# What is being asked:
Could you set down every record exactly as it appears?

◆ ◆ ◆ ◆ ◆

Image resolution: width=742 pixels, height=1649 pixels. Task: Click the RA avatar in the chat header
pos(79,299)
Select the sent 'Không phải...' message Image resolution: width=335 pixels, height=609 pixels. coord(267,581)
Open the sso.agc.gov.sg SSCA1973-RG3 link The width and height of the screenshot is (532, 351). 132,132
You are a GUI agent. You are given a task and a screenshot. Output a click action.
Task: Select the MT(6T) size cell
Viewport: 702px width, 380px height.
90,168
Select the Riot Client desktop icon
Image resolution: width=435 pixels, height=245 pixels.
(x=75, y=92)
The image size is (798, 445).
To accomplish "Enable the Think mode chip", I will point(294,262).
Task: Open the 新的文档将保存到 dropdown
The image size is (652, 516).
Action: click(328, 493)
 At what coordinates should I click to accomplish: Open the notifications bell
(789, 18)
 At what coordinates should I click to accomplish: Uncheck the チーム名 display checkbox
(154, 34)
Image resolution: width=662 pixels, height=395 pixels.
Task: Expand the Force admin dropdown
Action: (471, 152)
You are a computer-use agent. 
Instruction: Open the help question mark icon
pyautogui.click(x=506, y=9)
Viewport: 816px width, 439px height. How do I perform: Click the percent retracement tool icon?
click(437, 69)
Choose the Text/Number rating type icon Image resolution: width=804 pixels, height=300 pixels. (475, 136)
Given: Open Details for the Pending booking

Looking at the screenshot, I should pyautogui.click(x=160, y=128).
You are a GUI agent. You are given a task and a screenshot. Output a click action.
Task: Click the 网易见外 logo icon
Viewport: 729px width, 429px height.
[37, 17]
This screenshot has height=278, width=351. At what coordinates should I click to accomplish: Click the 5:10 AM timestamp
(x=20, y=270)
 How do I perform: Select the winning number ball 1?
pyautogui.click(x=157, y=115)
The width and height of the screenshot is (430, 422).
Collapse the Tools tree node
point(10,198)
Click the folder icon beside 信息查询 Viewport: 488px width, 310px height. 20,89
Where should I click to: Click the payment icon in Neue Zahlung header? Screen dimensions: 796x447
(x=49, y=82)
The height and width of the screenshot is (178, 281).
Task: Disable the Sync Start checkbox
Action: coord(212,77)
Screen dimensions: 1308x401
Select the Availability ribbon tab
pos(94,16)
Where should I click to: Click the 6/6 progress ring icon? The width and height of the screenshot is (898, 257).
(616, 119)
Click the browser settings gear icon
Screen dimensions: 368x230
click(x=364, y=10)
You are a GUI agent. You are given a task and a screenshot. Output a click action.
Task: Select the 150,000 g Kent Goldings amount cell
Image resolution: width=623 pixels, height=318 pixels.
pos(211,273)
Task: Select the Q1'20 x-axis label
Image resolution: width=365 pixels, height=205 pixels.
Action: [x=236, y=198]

◆ ◆ ◆ ◆ ◆

# Answer space:
Image resolution: width=742 pixels, height=1649 pixels. Task: Click the RA avatar in the chat header
pos(79,299)
Select the sent 'Không phải...' message Image resolution: width=335 pixels, height=609 pixels. coord(267,581)
Open the sso.agc.gov.sg SSCA1973-RG3 link The width and height of the screenshot is (532, 351). 132,132
You are a GUI agent. You are given a task and a screenshot. Output a click action.
Task: Select the MT(6T) size cell
Viewport: 702px width, 380px height.
90,168
Select the Riot Client desktop icon
Image resolution: width=435 pixels, height=245 pixels.
(x=75, y=92)
The image size is (798, 445).
To accomplish "Enable the Think mode chip", I will point(294,262).
Task: Open the 新的文档将保存到 dropdown
The image size is (652, 516).
Action: click(328, 493)
 At what coordinates should I click to accomplish: Open the notifications bell
(789, 18)
 At what coordinates should I click to accomplish: Uncheck the チーム名 display checkbox
(154, 34)
Image resolution: width=662 pixels, height=395 pixels.
Task: Expand the Force admin dropdown
Action: (471, 152)
You are a computer-use agent. 
Instruction: Open the help question mark icon
pyautogui.click(x=506, y=9)
Viewport: 816px width, 439px height. How do I perform: Click the percent retracement tool icon?
click(437, 69)
Choose the Text/Number rating type icon Image resolution: width=804 pixels, height=300 pixels. (475, 136)
Given: Open Details for the Pending booking

Looking at the screenshot, I should pyautogui.click(x=160, y=128).
You are a GUI agent. You are given a task and a screenshot. Output a click action.
Task: Click the 网易见外 logo icon
Viewport: 729px width, 429px height.
[37, 17]
This screenshot has height=278, width=351. At what coordinates should I click to accomplish: Click the 5:10 AM timestamp
(x=20, y=270)
 How do I perform: Select the winning number ball 1?
pyautogui.click(x=157, y=115)
The width and height of the screenshot is (430, 422).
Collapse the Tools tree node
point(10,198)
Click the folder icon beside 信息查询 Viewport: 488px width, 310px height. 20,89
Where should I click to: Click the payment icon in Neue Zahlung header? Screen dimensions: 796x447
(x=49, y=82)
The height and width of the screenshot is (178, 281).
Task: Disable the Sync Start checkbox
Action: coord(212,77)
Screen dimensions: 1308x401
Select the Availability ribbon tab
pos(94,16)
Where should I click to: Click the 6/6 progress ring icon? The width and height of the screenshot is (898, 257).
(616, 119)
Click the browser settings gear icon
Screen dimensions: 368x230
click(x=364, y=10)
You are a GUI agent. You are given a task and a screenshot. Output a click action.
Task: Select the 150,000 g Kent Goldings amount cell
Image resolution: width=623 pixels, height=318 pixels.
pos(211,273)
Task: Select the Q1'20 x-axis label
Image resolution: width=365 pixels, height=205 pixels.
Action: [x=236, y=198]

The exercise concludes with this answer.